Some cases of multistep enhancement at the microscale might need further investigation. For valuable in vitro biocatalytic materials that can catalyze cascade reactions with enhanced efficiency, the local concentration of the intermediates should be elevated significantly. In the control experiments of some studies, however, the local concentration of the intermediates was decreased (by increasing the inter-enzyme distance to over 5 μm). This led to a scenario where the local concentration of intermediate in the developed materials was apparently higher compared to the control experiments, but actually unchanged compared to most in vitro biocatalytic systems (where inter-enzyme distance is already less than 5 μm; see the last footnote). The comparison can be very beneficial for understanding the relationship between enzyme cascades and their intermediates, as well as the enhanced metabolic efficiency in vivo, but it might not be a useful approach for making acellular biocatalytic materials with enhanced multistep reactions.

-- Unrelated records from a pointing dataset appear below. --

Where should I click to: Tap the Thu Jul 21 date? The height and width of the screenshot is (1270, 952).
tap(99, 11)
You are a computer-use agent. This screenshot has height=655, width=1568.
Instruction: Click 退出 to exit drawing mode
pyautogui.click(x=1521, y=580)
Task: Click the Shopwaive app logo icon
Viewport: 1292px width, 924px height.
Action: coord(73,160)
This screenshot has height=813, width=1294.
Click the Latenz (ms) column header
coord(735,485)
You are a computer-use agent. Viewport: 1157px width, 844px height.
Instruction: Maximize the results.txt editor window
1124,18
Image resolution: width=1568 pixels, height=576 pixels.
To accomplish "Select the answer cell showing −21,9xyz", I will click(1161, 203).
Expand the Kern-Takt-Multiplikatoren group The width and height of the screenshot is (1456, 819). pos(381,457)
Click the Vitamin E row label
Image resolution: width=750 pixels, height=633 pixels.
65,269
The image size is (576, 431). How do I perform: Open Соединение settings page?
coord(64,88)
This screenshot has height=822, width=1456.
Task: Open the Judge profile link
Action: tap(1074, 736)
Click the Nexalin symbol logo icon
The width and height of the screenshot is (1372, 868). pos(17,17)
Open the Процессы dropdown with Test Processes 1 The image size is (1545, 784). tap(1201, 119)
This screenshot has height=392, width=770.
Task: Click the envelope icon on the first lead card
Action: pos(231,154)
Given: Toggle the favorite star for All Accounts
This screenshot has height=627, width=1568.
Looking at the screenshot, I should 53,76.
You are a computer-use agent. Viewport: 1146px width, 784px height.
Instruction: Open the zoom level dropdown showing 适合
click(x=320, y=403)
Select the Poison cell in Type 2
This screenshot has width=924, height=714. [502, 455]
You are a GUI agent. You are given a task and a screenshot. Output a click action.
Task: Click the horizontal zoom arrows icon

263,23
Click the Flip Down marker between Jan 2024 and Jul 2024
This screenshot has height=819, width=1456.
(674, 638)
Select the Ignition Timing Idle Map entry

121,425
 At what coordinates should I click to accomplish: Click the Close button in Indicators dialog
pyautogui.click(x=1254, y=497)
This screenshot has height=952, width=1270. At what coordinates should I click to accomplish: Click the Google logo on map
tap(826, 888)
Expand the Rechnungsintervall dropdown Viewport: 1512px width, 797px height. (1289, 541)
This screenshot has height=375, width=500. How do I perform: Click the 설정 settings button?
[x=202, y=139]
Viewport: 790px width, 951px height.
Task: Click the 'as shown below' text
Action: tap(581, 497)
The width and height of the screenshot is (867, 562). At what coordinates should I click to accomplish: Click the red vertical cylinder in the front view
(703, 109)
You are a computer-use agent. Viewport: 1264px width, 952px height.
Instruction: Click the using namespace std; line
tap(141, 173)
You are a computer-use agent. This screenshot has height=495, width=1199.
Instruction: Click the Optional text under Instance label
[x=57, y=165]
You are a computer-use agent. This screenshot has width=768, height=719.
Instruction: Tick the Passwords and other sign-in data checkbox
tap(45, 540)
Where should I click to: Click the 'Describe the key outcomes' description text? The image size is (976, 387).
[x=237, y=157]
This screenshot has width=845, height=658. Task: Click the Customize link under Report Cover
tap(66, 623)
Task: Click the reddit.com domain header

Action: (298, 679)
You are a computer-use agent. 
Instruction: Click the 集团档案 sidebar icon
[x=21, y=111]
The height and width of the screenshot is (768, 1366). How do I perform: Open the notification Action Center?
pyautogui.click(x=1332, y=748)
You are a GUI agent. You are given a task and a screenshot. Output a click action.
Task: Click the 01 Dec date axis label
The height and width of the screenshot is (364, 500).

§ Inter-enzyme proximity might induce some additional effects that can alter the diffusion of intermediates and consequently substrate channeling, such as pH alteration for optimal enzymatic efficiency72 and favorable molecular interactions within the hydration shell of the proximal enzymes.73 A recent study showed the efficiency of a cascade reaction was enhanced by inter-enzyme proximity, which was induced by co-localization of the cascade enzymes on the exterior surface of a protein cage.68 The molecular mechanism behind the increased efficiency, however, needs to be further investigated in the future.